🤖 AI Summary
This work addresses the challenge of efficiently mapping neural network computation graphs onto spatial accelerators by proposing the first hardware-in-the-loop automated mapping framework based on evolutionary algorithms. The approach formulates mapping as a black-box optimization problem, eliminating the need for expert heuristics or in-depth hardware knowledge. Candidate mappings are evaluated in real time on the Intel Loihi 2 neuromorphic chip—a 152-core 2D mesh architecture—enabling end-to-end automated deployment. Experimental results demonstrate that, compared to default heuristic strategies, the proposed method reduces latency by up to 35% and improves energy efficiency by 40% on a single chip.
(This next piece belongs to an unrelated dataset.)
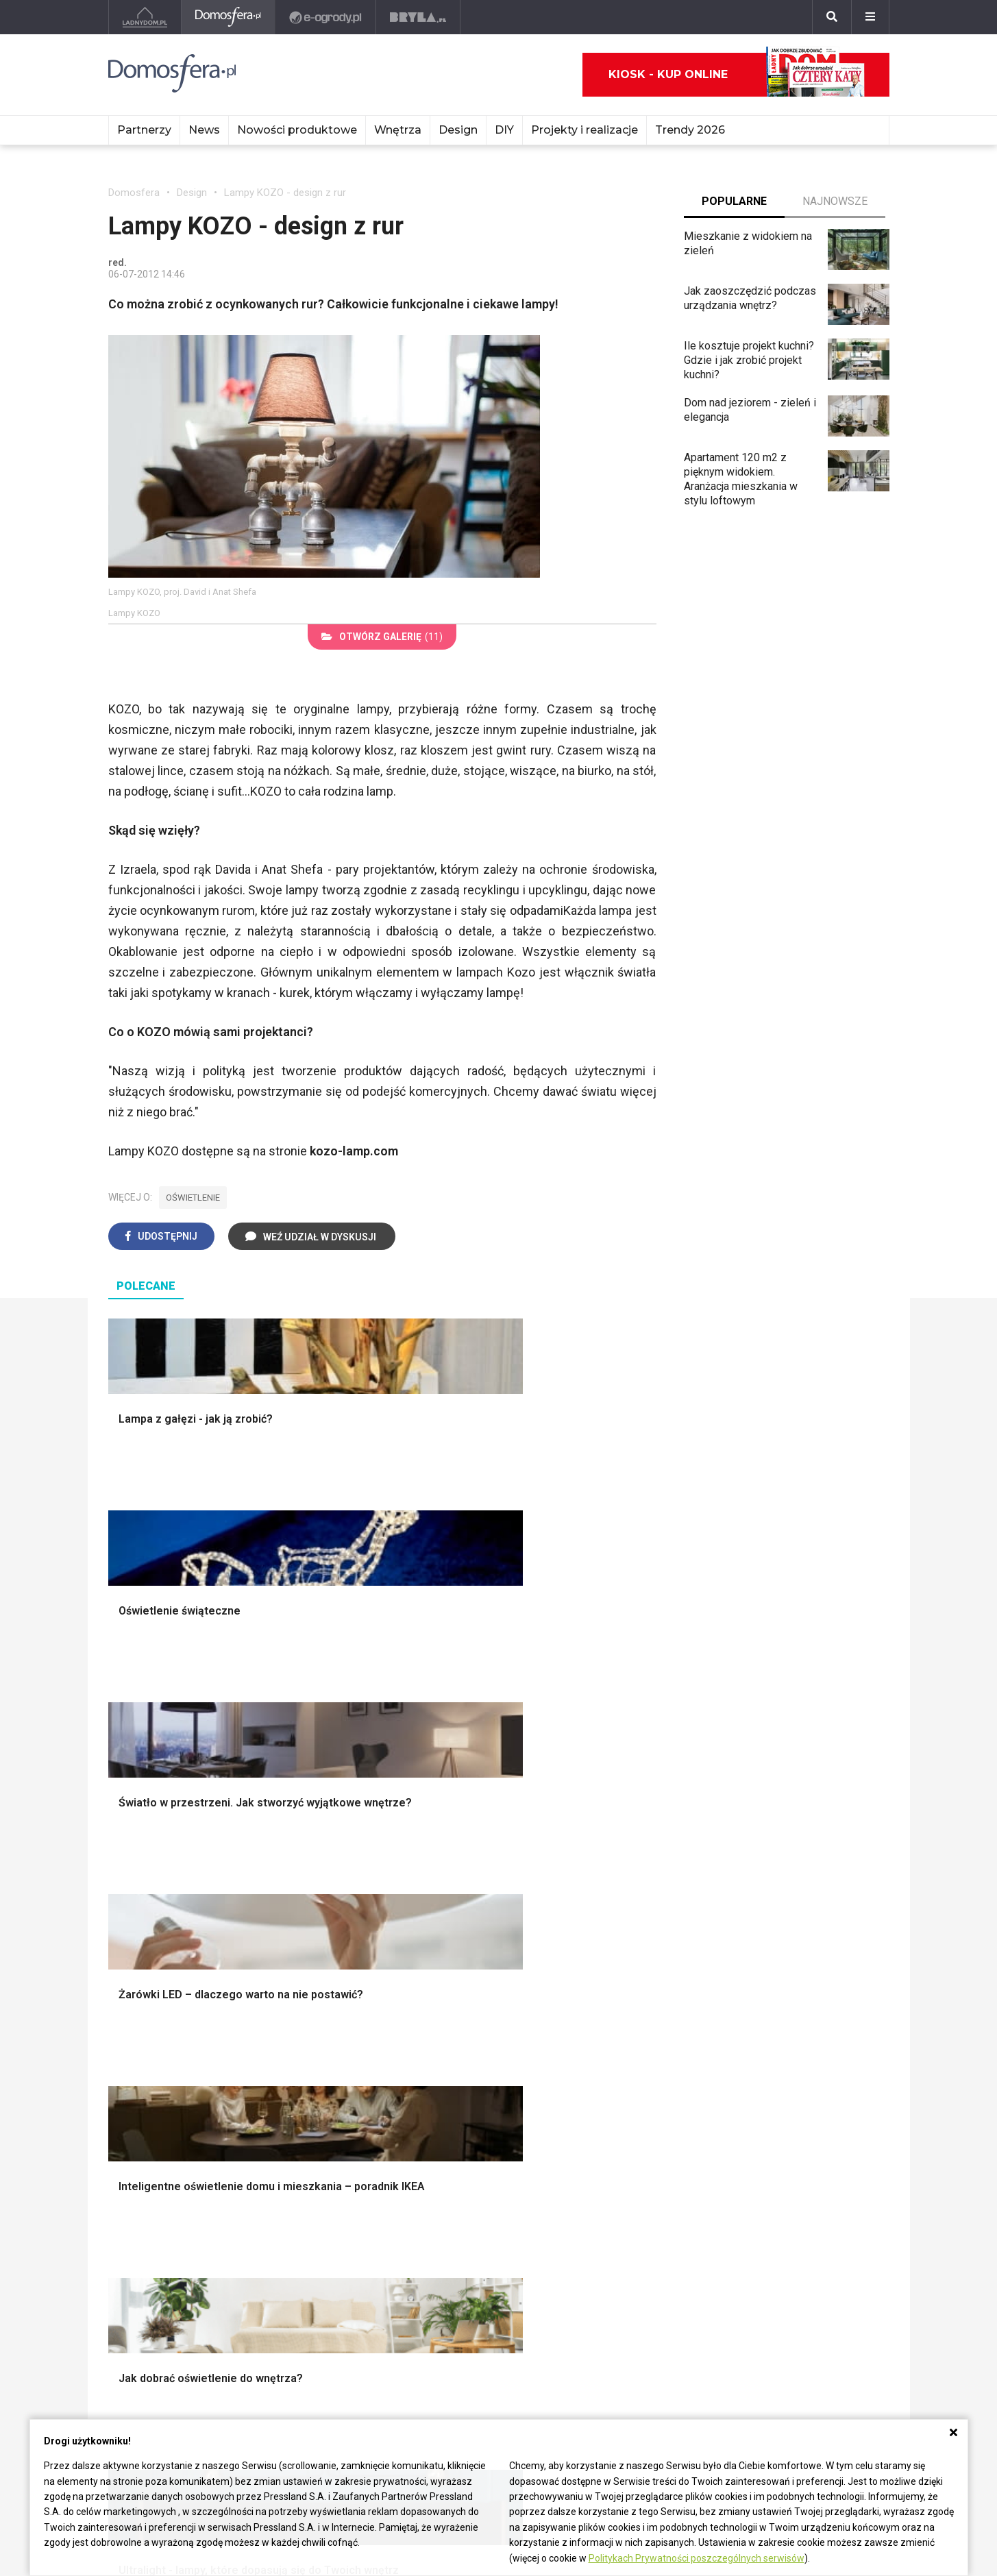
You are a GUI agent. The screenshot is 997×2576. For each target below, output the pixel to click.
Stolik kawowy (755, 2065)
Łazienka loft (139, 2233)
Furthermore, the framework seamlessly scales to multi-chip systems, significantly enhancing both deployment efficiency and overall performance.
📝 Abstract
Spatial accelerators, composed of arrays of compute-memory integrated units, offer an attractive platform for deploying inference workloads with low latency and low energy consumption. However, fully exploiting their architectural advantages typically requires careful, expert-driven mapping of computational graphs to distributed processing elements. In this work, we automate this process by framing the mapping challenge as a black-box optimization problem. We introduce the first evolutionary, hardware-in-the-loop mapping framework for neuromorphic accelerators, enabling users without deep hardware knowledge to deploy workloads more efficiently. We evaluate our approach on Intel Loihi 2, a representative spatial accelerator featuring 152 cores per chip in a 2D mesh. Our method achieves up to 35% reduction in total latency compared to default heuristics on two sparse multi-layer perceptron networks. Furthermore, we demonstrate the scalability of our approach to multi-chip systems and observe an up to 40% improvement in energy efficiency, without explicitly optimizing for it.